Problem to work on »
Please rewrite every line of the records below, requests included, multiplying each coordinate in the answers by 1.35 and rounding to whole numbers, with halves rounded up. Leave the pictures out.

Extracted records »
::::::::

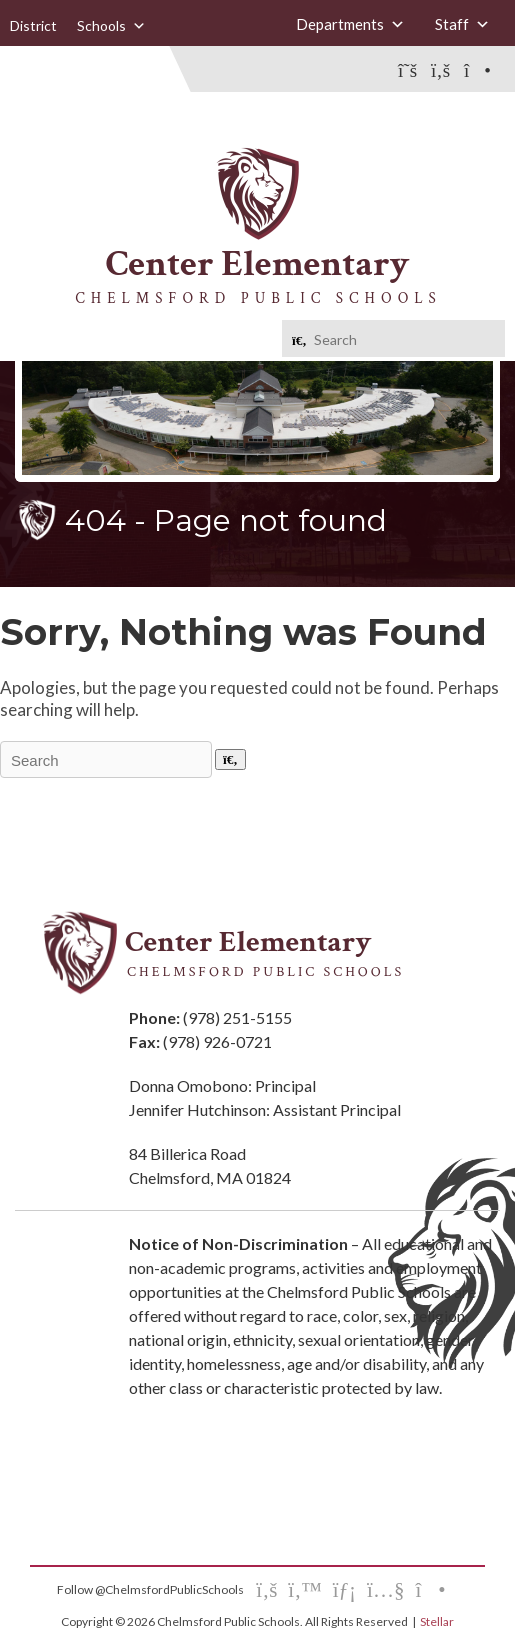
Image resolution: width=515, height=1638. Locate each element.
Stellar (437, 1621)
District (33, 25)
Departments (350, 24)
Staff (462, 24)
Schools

::::::::

Answer for this exercise »
Image resolution: width=515, height=1638. Locate each element.
Stellar (590, 2188)
District (45, 34)
Departments (473, 32)
Staff (624, 32)
Schools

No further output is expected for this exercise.